- Also known as: Larry E. Williams
- Born: Lawrence Eugene Williams United States
- Genres: Rock, country
- Instruments: Guitar, Piano
- Formerly of: The Second Helping

= Lawrence Williams (songwriter) =

Lawrence Williams aka Larry E. Williams is an American songwriter, musician and former roadie. He found success with his composition "Let Your Love Flow" which was a hit for the Bellamy Brothers in 1976.

==Background==
Williams was once a roadie for Neil Diamond. During the 1960s, he was a member of the group The Second Helping that also included Kenny Loggins in the lineup. Williams didn't start out to be a songwriter. He wrote other songs such as "Miss Oo Oo Oo", "City Sadness" and "When You Miss Your Love" etc., but his major successes were "Let Your Love Flow" and "Gentle on Your Senses, Easy on Your Mind".

==Career==
While at school Williams started learning saxophone but gave it up in favor of guitar and he had assistance from friends in learning to play it. As a teenager he worked in music stores as well as played in club bands. One of the bands was The Second Helping which featured Kenny Loggins on rhythm guitar and vocals. The group recorded three singles for the Viva Records label.

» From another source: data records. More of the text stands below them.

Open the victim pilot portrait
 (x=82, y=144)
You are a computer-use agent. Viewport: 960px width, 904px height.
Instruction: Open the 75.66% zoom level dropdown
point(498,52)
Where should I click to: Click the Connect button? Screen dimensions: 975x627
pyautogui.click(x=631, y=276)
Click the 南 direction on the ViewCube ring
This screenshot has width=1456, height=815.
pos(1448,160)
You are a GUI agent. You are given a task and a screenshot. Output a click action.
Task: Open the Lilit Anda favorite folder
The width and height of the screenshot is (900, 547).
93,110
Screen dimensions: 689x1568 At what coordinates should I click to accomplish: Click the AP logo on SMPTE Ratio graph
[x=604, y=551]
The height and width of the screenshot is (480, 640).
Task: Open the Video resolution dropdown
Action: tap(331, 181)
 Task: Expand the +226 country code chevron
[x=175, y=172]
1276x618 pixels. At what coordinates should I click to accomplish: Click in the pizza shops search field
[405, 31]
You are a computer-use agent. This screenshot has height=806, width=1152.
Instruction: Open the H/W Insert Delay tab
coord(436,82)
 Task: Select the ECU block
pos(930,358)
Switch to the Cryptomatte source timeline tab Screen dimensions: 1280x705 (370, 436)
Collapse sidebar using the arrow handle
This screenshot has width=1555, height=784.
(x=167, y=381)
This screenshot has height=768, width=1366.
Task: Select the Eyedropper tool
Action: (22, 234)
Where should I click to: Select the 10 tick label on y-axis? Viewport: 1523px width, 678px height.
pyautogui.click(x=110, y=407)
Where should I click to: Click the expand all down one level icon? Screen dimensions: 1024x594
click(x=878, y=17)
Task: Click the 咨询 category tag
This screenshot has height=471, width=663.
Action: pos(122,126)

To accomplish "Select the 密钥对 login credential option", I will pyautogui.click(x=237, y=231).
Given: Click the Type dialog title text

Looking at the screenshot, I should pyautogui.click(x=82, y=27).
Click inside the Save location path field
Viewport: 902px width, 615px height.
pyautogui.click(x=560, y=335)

Williams wrote "Let Your Love Flow" for Neil Diamond. However, Diamond didn't want to record the song. Johnny Rivers passed on the song as well. But song had actually been recorded by Gene Cotton but he didn't have the rights to it. Dennis St. John, the drummer for Diamond thought that it was a perfect song for The Bellamy Brothers and after some reluctance by their label Curb Records, they were allowed to record it. The song would get to No. 1 Billboard Hot 100 singles chart.

Williams wrote "Gentle to Your Senses" which was recorded by Mel McDaniel. It was a hit for him, peaking at No. 18 on the Billboard Country chart in 1977. It also peaked at No. 15 on the Cash Box Top 100 Country chart. The song was also the title for Daniel's album.

Williams was a production assistant on Neil Diamond's 1986 album, Headed for the Future. Williams wrote the song "When You Miss Your Love" which was recorded by Neil Diamond and included on his 1991 album Lovescape.